### [Provided text]

Urge your Members of Congress to oppose any legislation that would eliminate or limit the tax-exempt status of municipal bonds and to restore advance refunding bonds, which allow counties to refinance municipal bonds once over the lifetime of the bond.
Tax-exempt bonds were written in the first tax code in 1913 and are a well-established financing tool. They are predominantly issued by state and local governments for governmental infrastructure and capital needs purposes. The debt issued for capital projects help governments pay for public projects, such as the construction or improvement of schools, streets, highways, hospitals, bridges, water and sewer systems, ports, airports and other public works.
On December 23, 2017, President Trump signed the Tax Cuts and Jobs Act, the first major rewrite of the tax code since 1986. Initial drafts would have curtailed the tax-exempt status of municipal bonds and specified which projects would qualify for tax-exempt status. However, the final bill signed into law retained in full the tax-exempt status for all municipal bonds.
However, the tax reform legislation did impact another type of tax-exempt bond called advance refunding bonds. Counties may issue one advance refunding bond per tax-exempt municipal bond at a lower interest rate than the original bond. Prior to the Tax Cuts and Jobs Act, advance refunding bonds were also tax-exempt. In fact, they made up about a third of the municipal bond marketplace, with over $391 billion in advance refunding bonds being issued between 2012 and 2016. Over that time frame, municipalities saved almost $12 billion of taxpayer money through this financing tool.
With the completion of tax reform, there are no immediate threats to the tax-exempt status of municipal bonds. However, the ability to advance refund bonds saved counties and taxpayers across the country billions of dollars, and champions in Congress hope to restore this financing tool.

### [Activity]
Rewrite the municipal bonds text from "However, the tax" up to and including "restore this financing tool.", changing "municipalities" to "local governments".

### [Data shown]
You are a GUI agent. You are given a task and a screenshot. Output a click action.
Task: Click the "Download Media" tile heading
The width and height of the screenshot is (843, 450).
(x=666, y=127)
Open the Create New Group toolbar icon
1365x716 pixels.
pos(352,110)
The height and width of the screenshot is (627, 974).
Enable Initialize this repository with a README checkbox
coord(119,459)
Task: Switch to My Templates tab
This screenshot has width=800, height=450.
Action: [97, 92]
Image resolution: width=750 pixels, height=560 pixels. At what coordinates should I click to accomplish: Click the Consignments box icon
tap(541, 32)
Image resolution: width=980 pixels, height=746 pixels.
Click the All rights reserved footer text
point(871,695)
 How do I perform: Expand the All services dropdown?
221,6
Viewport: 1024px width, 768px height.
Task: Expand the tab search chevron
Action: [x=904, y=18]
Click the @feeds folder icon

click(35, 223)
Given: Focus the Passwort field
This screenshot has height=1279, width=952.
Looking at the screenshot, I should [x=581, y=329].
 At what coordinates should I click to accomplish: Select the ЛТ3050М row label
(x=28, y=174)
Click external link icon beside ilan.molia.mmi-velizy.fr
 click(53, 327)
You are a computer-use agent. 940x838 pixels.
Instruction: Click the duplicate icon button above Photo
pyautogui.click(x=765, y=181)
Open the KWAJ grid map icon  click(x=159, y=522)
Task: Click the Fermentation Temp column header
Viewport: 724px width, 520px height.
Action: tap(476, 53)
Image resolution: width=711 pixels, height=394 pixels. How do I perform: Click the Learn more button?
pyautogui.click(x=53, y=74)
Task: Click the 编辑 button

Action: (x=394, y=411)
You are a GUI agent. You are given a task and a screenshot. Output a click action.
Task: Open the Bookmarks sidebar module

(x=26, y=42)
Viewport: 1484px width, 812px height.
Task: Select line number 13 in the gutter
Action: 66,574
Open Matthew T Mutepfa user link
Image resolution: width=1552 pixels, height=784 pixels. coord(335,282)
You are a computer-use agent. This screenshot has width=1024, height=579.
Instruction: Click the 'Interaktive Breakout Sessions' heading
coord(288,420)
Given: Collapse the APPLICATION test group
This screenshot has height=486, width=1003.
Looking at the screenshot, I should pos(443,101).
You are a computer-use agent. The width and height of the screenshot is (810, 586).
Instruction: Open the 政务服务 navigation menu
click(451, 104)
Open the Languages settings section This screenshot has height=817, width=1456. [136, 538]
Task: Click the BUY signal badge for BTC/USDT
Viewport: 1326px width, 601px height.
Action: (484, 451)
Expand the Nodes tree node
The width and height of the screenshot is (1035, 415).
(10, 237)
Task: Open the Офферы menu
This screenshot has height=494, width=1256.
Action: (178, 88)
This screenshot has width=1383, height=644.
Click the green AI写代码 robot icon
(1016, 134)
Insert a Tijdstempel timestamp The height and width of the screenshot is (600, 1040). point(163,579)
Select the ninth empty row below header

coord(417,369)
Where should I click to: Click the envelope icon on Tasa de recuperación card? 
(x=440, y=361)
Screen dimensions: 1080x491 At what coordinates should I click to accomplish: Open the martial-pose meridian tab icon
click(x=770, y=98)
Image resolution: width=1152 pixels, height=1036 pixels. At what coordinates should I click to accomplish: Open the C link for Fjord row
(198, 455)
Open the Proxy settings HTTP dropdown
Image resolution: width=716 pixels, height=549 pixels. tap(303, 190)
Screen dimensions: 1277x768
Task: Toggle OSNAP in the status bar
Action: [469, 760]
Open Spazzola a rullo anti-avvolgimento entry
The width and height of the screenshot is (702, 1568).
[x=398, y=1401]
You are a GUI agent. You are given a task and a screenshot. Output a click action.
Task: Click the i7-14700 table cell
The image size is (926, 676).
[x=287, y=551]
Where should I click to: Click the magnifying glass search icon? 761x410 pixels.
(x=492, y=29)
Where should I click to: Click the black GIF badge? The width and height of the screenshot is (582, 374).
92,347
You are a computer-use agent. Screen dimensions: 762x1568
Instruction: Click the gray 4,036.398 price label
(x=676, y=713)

### [Response below]
However, the tax reform legislation did impact another type of tax-exempt bond called advance refunding bonds. Counties may issue one advance refunding bond per tax-exempt municipal bond at a lower interest rate than the original bond. Prior to the Tax Cuts and Jobs Act, advance refunding bonds were also tax-exempt. In fact, they made up about a third of the municipal bond marketplace, with over $391 billion in advance refunding bonds being issued between 2012 and 2016. Over that time frame, local governments saved almost $12 billion of taxpayer money through this financing tool.
With the completion of tax reform, there are no immediate threats to the tax-exempt status of municipal bonds. However, the ability to advance refund bonds saved counties and taxpayers across the country billions of dollars, and champions in Congress hope to restore this financing tool.